What are you aiming to achieve?

I am attempting to explain how and to what extent molecules can become complex under cryogenic circumstances in space through experiments. Recent research has shown that a wide and diverse range of molecules including complex organic substances already exist in the cryogenic regions prior to the birth of stars and planets (molecular clouds: Fig. 1, temperatures of around -263°C). The gas in space is originally atomic, and chemical reaction is required in order for molecules to form and become more complex (known as chemical evolution).

Fig. 1 Image of the Horsehead Nebula (a famous molecular cloud) and surface reaction of ice particles.

Chemical reactions normally do not take place in an ultra-low temperature environment, however. In that case, how are molecules formed, and how do they evolve? One answer to this is in small cosmic ice particles measuring around 0.1 µm in size, which are present in large quantities floating in the molecular clouds. It is believed that most hydrogen molecules, water molecules, carbon dioxide and even organic molecules are produced on the surface of these ice particles. Special reactions only possible on a cryogenic surface take place as a result of quantum mechanics. Our research group is looking into the details of this by experiments regarding reactions on cryogenic ice surfaces, and aiming to completely explain the formation and evolution mechanisms of molecules in space. To date, we have been the first in the world to demonstrate experimentally the formation process for hydrogen molecules, water molecules, formaldehyde and methanol molecules, among others, and we are currently leading the world in this field of research.

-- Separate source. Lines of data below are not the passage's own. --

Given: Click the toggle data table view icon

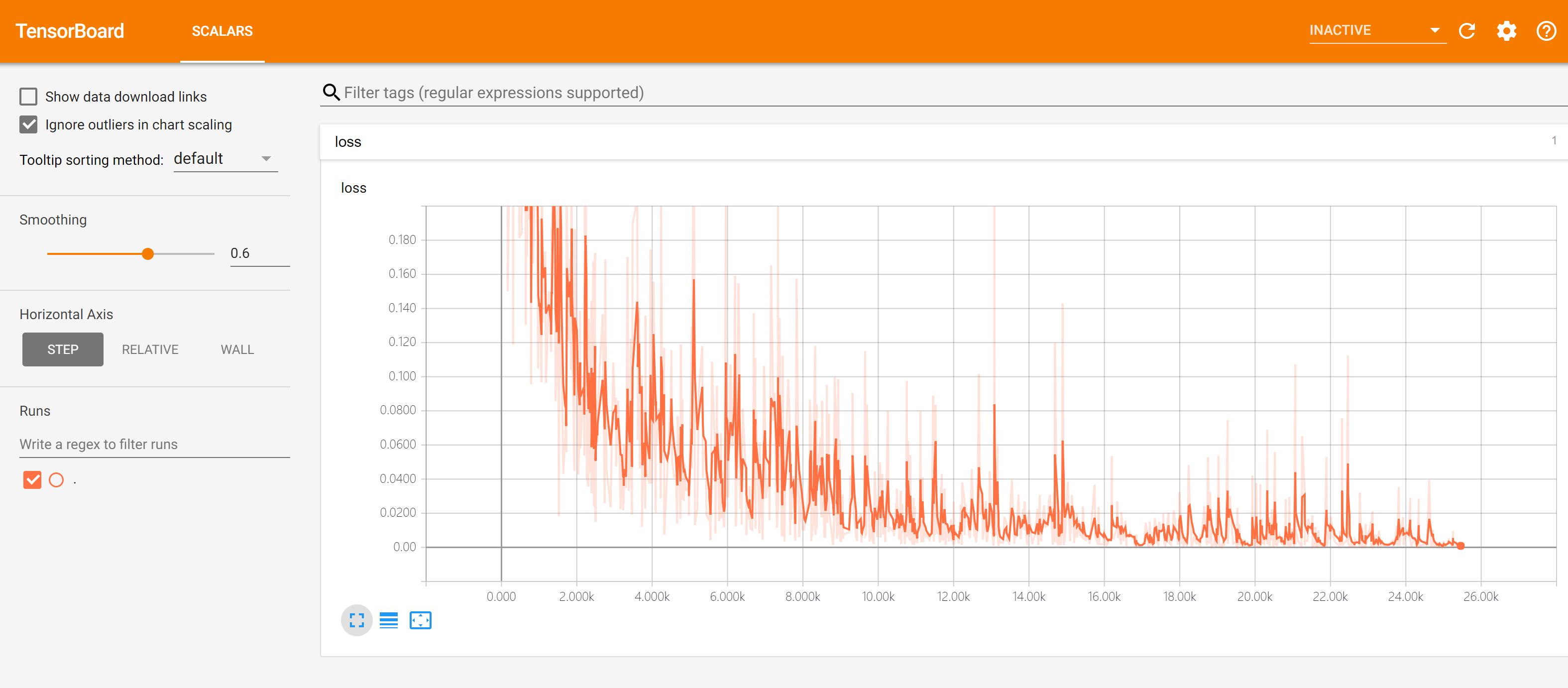Looking at the screenshot, I should [388, 620].
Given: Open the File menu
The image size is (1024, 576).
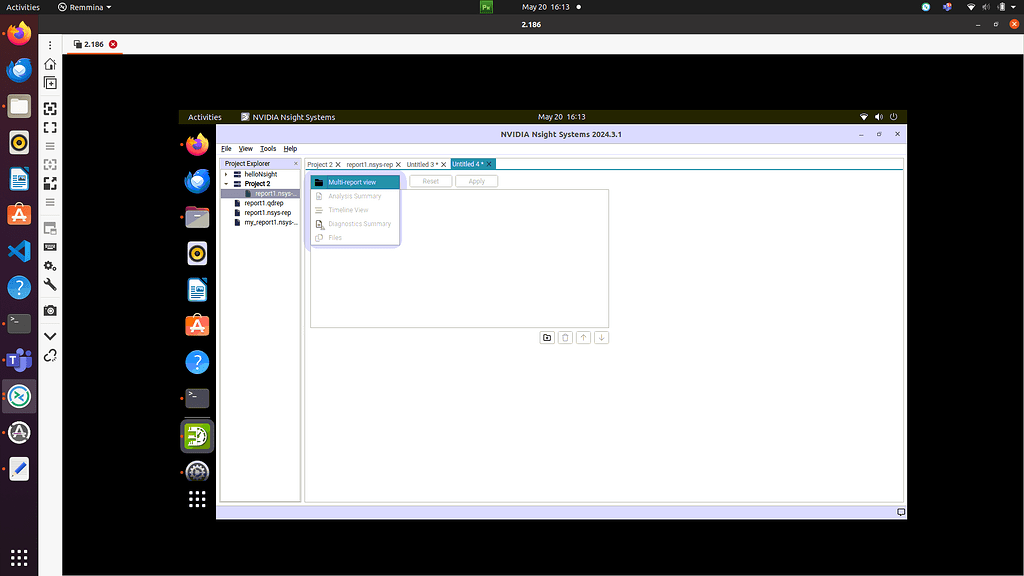Looking at the screenshot, I should 226,148.
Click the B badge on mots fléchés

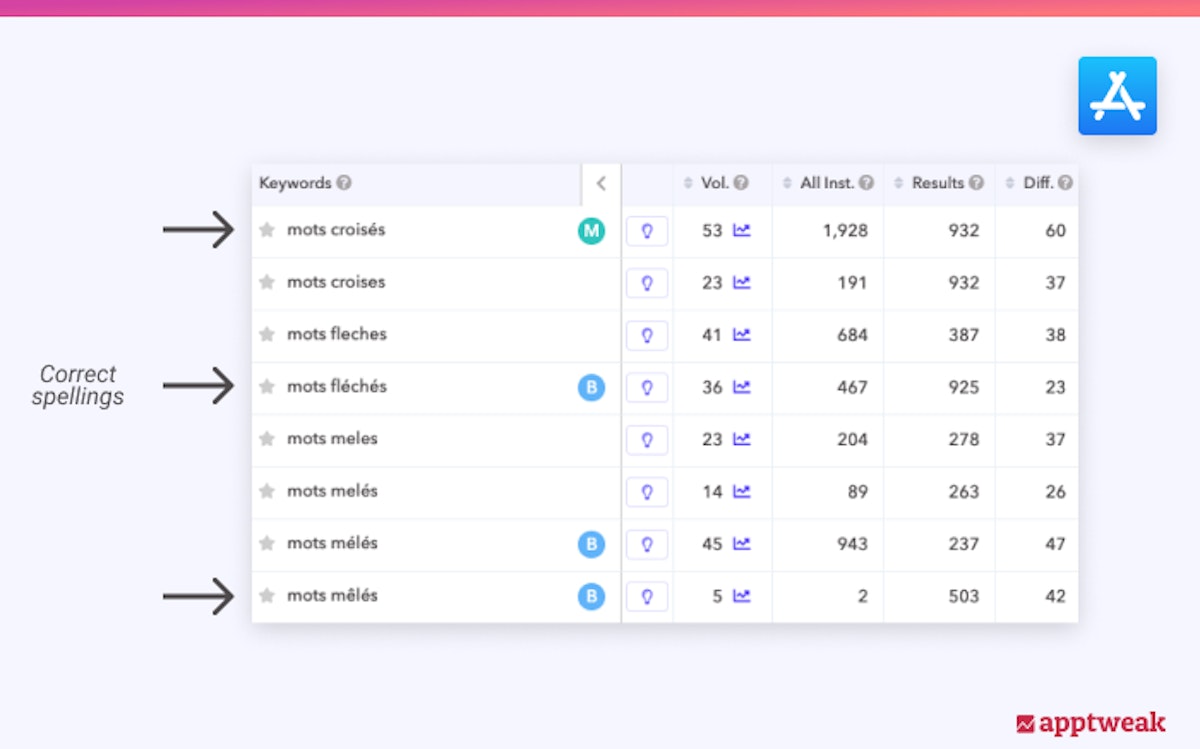(591, 387)
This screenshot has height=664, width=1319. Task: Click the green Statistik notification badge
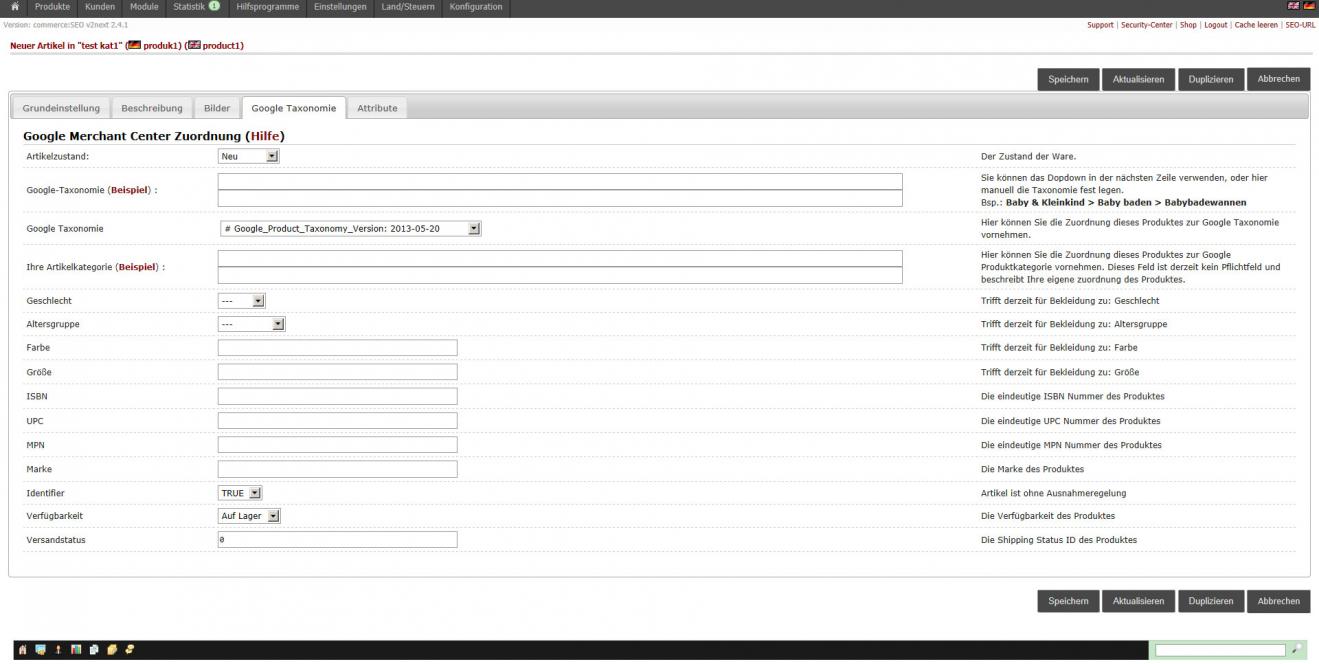coord(214,7)
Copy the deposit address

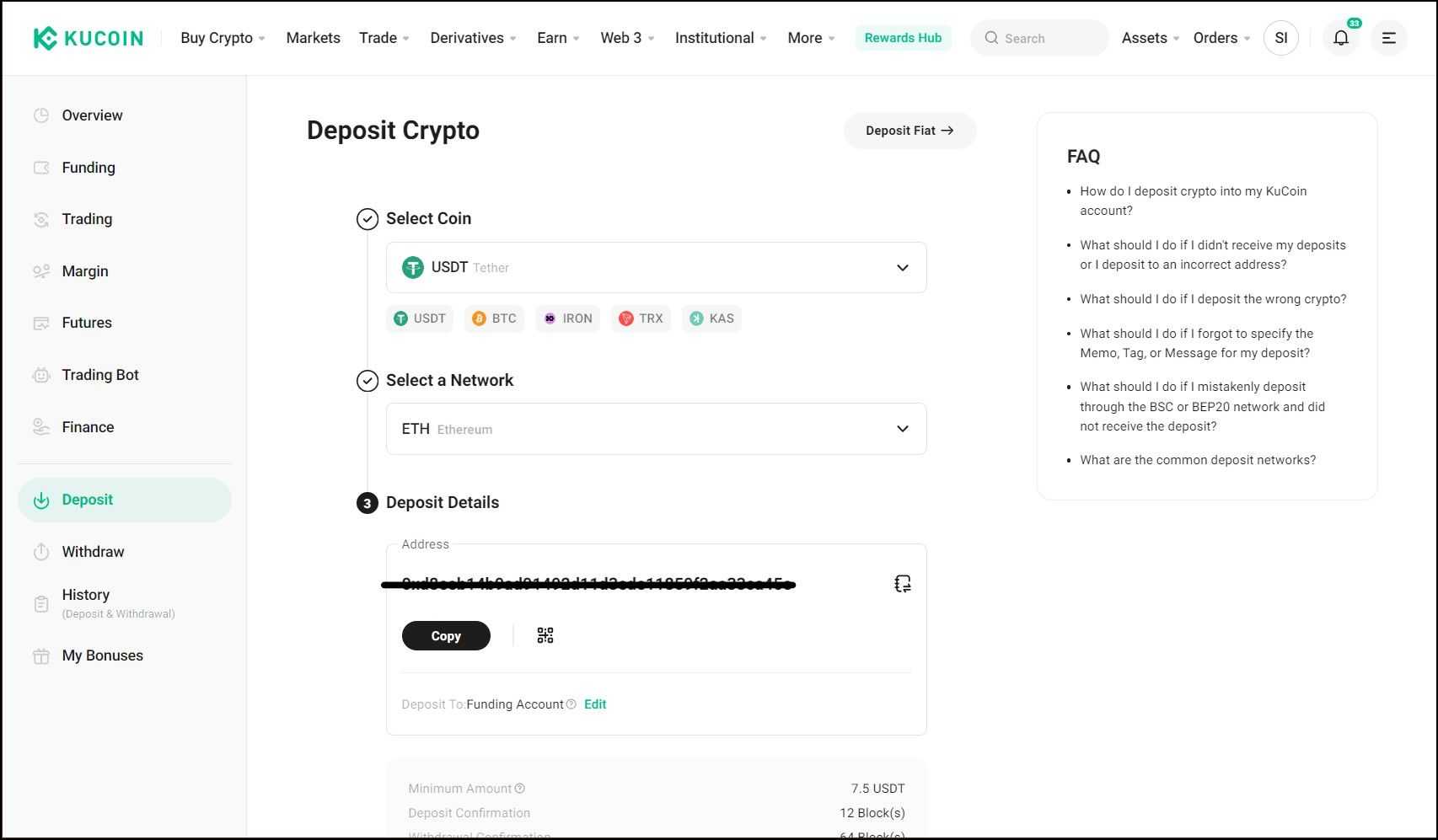(x=446, y=635)
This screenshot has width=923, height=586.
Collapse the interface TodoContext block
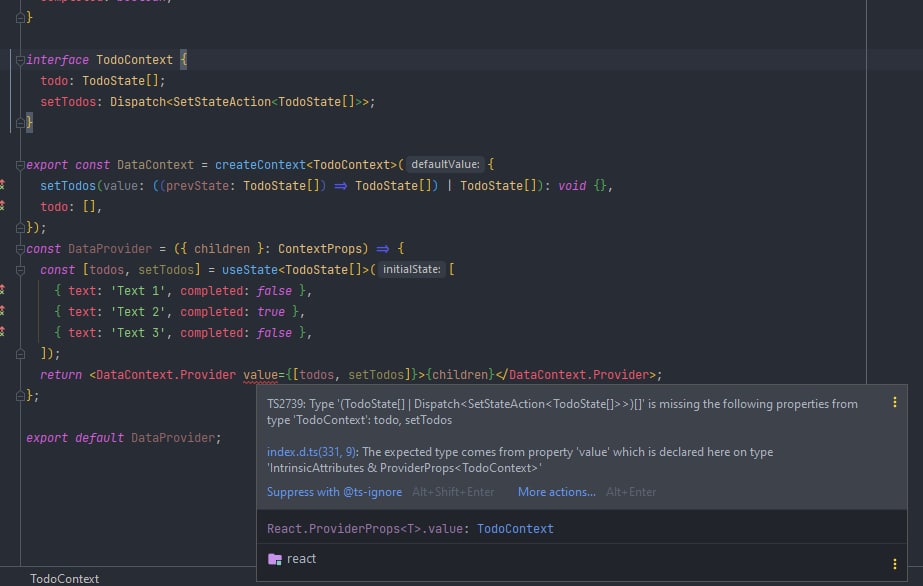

What sort of equipment are you using to perform what type of experiments?

Molecular clouds in which ice particles exist are found in relatively high gas density areas of space, but even then the molecular density is around 105 cm-3, an ultrahigh vacuum in comparison with atmospheric pressure on earth (1019 cm-3). In order to recreate the molecular cloud ice particles in the laboratory we use a metal plate installed inside an ultrahigh vacuum experimental apparatus, such as that shown in Fig. 2. The metal surface is cooled by a cryostat to around -263°C, and used to produce analogues of cosmic ice particles (an ice membrane). Ice formed using this method does not form ice crystals such as those seen on earth, but rather the arrangement of water molecules creates an irregular amorphous structure (Fig. 3). We know from astronomical observation that the ice particles in the molecular clouds also have the amorphous structure. Primordial molecules (CO etc.) are vapor deposited on the ice membrane thus formed, and processes that take place in space (hydrogen atomic and UV irradiation) are applied. By measuring changes to molecular composition and the energy condition of the molecules formed at that time, we are able to determine what kind of molecules may be created, and look in detail at the physical and chemical phenomena occurring on the ice surface. We mainly use an infrared absorption spectrometer and the type of laser device shown in Fig. 4 for measurement. In this way, we are able to detect even a small number of molecules on the ice surface.

Fig. 2 Ultra-high vacuum experiment device. Ice is formed at -263°C inside this equipment.

Fig. 3 Pattern diagram of ice structure (the blue dots are water molecules). Upper diagram: Ice crystals found on earth (Ih). Lower diagram: amorphous structure. Ice particles in the molecular cloud and cryogenic ice made in the ultra-high vacuum equipment has an amorphous structure.

Fig. 4 Wavelength tunable dye laser device. Detects minute molecules, and can measure the energy state of molecules.



What areas of your research are particularly interesting?

In particular, the phenomena that we first see in the experiments that could not take place in the natural world on earth, but only in cryogenic space. The question of how complex molecules could have got in the space environment before stars and planets were born is one of the fundamental questions for mankind. Cosmic ice particles are thought to be the origin of complex organic molecules such as amino acids, but we still do not understand the details of atomic and molecular processes that take place on low-temperature ice surfaces. When we carry out these experiments, unexpected reactions occur, or things we expected to happen do not. In this way, our research is important not only for astronomy and earth and planetary sciences, but also fascinating for the worlds of physics and chemistry.


What does the future hold in terms of this research?

I am basically physicist, but our field currently has researchers who are chemists, astronomers, and specialists in earth and planetary sciences and engineering. Based on the specialist knowledge of each of these people, I hope that we can press ahead with multidisciplinary research, stimulating one another. This offers many complex, significant possibilities. Regardless of your major as a university student, if you have an awareness of your objectives and knowledge of basic science, you will be able to start from scratch at graduate school in this field. I look forward to meeting many of you in the future!